▶ [Exercise brief]
Output all entries precisely.

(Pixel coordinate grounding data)
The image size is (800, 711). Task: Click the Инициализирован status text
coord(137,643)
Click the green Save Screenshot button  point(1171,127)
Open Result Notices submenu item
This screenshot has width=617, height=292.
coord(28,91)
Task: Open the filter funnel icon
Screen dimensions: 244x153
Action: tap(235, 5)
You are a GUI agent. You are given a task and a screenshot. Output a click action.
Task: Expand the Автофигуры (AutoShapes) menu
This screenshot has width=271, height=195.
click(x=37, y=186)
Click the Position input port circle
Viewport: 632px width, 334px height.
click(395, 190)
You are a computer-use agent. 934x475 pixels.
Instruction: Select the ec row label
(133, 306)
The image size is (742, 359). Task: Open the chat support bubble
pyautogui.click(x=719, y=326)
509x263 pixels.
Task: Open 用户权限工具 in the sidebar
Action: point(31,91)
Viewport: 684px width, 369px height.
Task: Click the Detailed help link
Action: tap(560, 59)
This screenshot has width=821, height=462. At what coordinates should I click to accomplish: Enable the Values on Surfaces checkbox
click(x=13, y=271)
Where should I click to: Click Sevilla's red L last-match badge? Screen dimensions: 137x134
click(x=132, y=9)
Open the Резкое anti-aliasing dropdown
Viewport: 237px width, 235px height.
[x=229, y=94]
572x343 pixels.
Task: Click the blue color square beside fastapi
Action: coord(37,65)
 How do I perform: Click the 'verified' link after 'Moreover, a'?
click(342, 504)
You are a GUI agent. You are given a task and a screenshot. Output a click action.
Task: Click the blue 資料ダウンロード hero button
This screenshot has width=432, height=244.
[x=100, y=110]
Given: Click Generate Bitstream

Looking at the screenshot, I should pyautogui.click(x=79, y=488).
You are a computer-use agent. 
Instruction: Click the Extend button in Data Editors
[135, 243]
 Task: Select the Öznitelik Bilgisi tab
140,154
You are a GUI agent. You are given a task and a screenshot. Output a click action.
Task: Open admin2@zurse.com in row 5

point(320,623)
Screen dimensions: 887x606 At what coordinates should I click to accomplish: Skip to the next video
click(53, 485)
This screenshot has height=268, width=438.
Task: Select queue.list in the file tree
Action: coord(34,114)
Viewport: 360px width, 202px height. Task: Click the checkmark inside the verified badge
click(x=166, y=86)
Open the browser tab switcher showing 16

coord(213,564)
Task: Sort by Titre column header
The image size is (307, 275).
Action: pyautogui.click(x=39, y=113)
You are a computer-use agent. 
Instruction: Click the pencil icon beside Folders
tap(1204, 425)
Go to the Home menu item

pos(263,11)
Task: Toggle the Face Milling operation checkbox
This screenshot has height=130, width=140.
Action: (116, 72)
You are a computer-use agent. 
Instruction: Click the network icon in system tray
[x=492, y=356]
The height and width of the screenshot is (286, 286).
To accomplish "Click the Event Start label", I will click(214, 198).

▶ [Response area]
The image size is (800, 711). Task: Click the Инициализирован status text
coord(137,643)
Click the green Save Screenshot button  point(1171,127)
Open Result Notices submenu item
This screenshot has width=617, height=292.
coord(28,91)
Task: Open the filter funnel icon
Screen dimensions: 244x153
Action: tap(235, 5)
You are a GUI agent. You are given a task and a screenshot. Output a click action.
Task: Expand the Автофигуры (AutoShapes) menu
This screenshot has width=271, height=195.
click(x=37, y=186)
Click the Position input port circle
Viewport: 632px width, 334px height.
click(395, 190)
You are a computer-use agent. 934x475 pixels.
Instruction: Select the ec row label
(133, 306)
The image size is (742, 359). Task: Open the chat support bubble
pyautogui.click(x=719, y=326)
509x263 pixels.
Task: Open 用户权限工具 in the sidebar
Action: point(31,91)
Viewport: 684px width, 369px height.
Task: Click the Detailed help link
Action: tap(560, 59)
This screenshot has width=821, height=462. At what coordinates should I click to accomplish: Enable the Values on Surfaces checkbox
click(x=13, y=271)
Where should I click to: Click Sevilla's red L last-match badge? Screen dimensions: 137x134
click(x=132, y=9)
Open the Резкое anti-aliasing dropdown
Viewport: 237px width, 235px height.
[x=229, y=94]
572x343 pixels.
Task: Click the blue color square beside fastapi
Action: coord(37,65)
 How do I perform: Click the 'verified' link after 'Moreover, a'?
click(342, 504)
You are a GUI agent. You are given a task and a screenshot. Output a click action.
Task: Click the blue 資料ダウンロード hero button
This screenshot has width=432, height=244.
[x=100, y=110]
Given: Click Generate Bitstream

Looking at the screenshot, I should pyautogui.click(x=79, y=488).
You are a computer-use agent. 
Instruction: Click the Extend button in Data Editors
[135, 243]
 Task: Select the Öznitelik Bilgisi tab
140,154
You are a GUI agent. You are given a task and a screenshot. Output a click action.
Task: Open admin2@zurse.com in row 5

point(320,623)
Screen dimensions: 887x606 At what coordinates should I click to accomplish: Skip to the next video
click(53, 485)
This screenshot has height=268, width=438.
Task: Select queue.list in the file tree
Action: coord(34,114)
Viewport: 360px width, 202px height. Task: Click the checkmark inside the verified badge
click(x=166, y=86)
Open the browser tab switcher showing 16

coord(213,564)
Task: Sort by Titre column header
The image size is (307, 275).
Action: pyautogui.click(x=39, y=113)
You are a computer-use agent. 
Instruction: Click the pencil icon beside Folders
tap(1204, 425)
Go to the Home menu item

pos(263,11)
Task: Toggle the Face Milling operation checkbox
This screenshot has height=130, width=140.
Action: (116, 72)
You are a computer-use agent. 
Instruction: Click the network icon in system tray
[x=492, y=356]
The height and width of the screenshot is (286, 286).
To accomplish "Click the Event Start label", I will click(214, 198).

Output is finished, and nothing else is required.